Collected data entries:
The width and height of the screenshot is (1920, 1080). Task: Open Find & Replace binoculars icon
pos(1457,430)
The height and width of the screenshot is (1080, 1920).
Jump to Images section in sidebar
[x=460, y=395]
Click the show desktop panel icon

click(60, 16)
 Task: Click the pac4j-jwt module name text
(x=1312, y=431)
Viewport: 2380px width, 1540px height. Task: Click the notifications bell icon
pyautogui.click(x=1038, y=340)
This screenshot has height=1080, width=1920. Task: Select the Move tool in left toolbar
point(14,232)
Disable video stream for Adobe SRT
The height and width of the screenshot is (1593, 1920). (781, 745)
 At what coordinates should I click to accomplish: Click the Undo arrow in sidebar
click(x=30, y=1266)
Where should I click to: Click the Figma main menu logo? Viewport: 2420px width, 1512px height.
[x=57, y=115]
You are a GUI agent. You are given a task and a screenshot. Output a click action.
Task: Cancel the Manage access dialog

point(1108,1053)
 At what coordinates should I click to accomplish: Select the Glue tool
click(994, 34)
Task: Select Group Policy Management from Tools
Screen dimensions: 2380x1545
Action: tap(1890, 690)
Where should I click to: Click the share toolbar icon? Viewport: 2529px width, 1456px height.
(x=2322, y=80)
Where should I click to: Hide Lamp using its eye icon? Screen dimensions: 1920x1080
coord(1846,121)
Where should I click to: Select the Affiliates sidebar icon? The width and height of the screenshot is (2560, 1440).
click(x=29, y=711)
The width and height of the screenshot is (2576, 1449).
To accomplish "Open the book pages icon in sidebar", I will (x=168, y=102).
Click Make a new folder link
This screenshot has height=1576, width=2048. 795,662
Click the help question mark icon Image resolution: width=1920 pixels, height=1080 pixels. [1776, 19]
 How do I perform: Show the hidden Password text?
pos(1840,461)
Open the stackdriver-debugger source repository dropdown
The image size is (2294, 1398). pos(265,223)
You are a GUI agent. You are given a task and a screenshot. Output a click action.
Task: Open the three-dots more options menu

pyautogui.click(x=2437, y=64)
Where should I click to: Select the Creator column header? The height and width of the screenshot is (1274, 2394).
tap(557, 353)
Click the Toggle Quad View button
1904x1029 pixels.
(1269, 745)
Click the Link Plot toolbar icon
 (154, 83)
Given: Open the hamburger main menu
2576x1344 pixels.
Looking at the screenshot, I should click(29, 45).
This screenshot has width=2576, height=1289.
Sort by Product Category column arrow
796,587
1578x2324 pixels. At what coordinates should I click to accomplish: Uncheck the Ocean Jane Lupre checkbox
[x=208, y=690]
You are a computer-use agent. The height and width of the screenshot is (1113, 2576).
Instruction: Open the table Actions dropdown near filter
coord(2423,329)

- _Task brief_
The entries are to be repeated exactly, with nothing altered.

- _Written answer_
The width and height of the screenshot is (1920, 1080). Task: Open Find & Replace binoculars icon
pos(1457,430)
The height and width of the screenshot is (1080, 1920).
Jump to Images section in sidebar
[x=460, y=395]
Click the show desktop panel icon

click(60, 16)
 Task: Click the pac4j-jwt module name text
(x=1312, y=431)
Viewport: 2380px width, 1540px height. Task: Click the notifications bell icon
pyautogui.click(x=1038, y=340)
This screenshot has height=1080, width=1920. Task: Select the Move tool in left toolbar
point(14,232)
Disable video stream for Adobe SRT
The height and width of the screenshot is (1593, 1920). (781, 745)
 At what coordinates should I click to accomplish: Click the Undo arrow in sidebar
click(x=30, y=1266)
Where should I click to: Click the Figma main menu logo? Viewport: 2420px width, 1512px height.
[x=57, y=115]
You are a GUI agent. You are given a task and a screenshot. Output a click action.
Task: Cancel the Manage access dialog

point(1108,1053)
 At what coordinates should I click to accomplish: Select the Glue tool
click(994, 34)
Task: Select Group Policy Management from Tools
Screen dimensions: 2380x1545
Action: tap(1890, 690)
Where should I click to: Click the share toolbar icon? Viewport: 2529px width, 1456px height.
(x=2322, y=80)
Where should I click to: Hide Lamp using its eye icon? Screen dimensions: 1920x1080
coord(1846,121)
Where should I click to: Select the Affiliates sidebar icon? The width and height of the screenshot is (2560, 1440).
click(x=29, y=711)
The width and height of the screenshot is (2576, 1449).
To accomplish "Open the book pages icon in sidebar", I will (x=168, y=102).
Click Make a new folder link
This screenshot has height=1576, width=2048. 795,662
Click the help question mark icon Image resolution: width=1920 pixels, height=1080 pixels. [1776, 19]
 How do I perform: Show the hidden Password text?
pos(1840,461)
Open the stackdriver-debugger source repository dropdown
The image size is (2294, 1398). pos(265,223)
You are a GUI agent. You are given a task and a screenshot. Output a click action.
Task: Open the three-dots more options menu

pyautogui.click(x=2437, y=64)
Where should I click to: Select the Creator column header? The height and width of the screenshot is (1274, 2394).
tap(557, 353)
Click the Toggle Quad View button
1904x1029 pixels.
(1269, 745)
Click the Link Plot toolbar icon
 (154, 83)
Given: Open the hamburger main menu
2576x1344 pixels.
Looking at the screenshot, I should click(29, 45).
This screenshot has width=2576, height=1289.
Sort by Product Category column arrow
796,587
1578x2324 pixels. At what coordinates should I click to accomplish: Uncheck the Ocean Jane Lupre checkbox
[x=208, y=690]
You are a computer-use agent. The height and width of the screenshot is (1113, 2576).
Instruction: Open the table Actions dropdown near filter
coord(2423,329)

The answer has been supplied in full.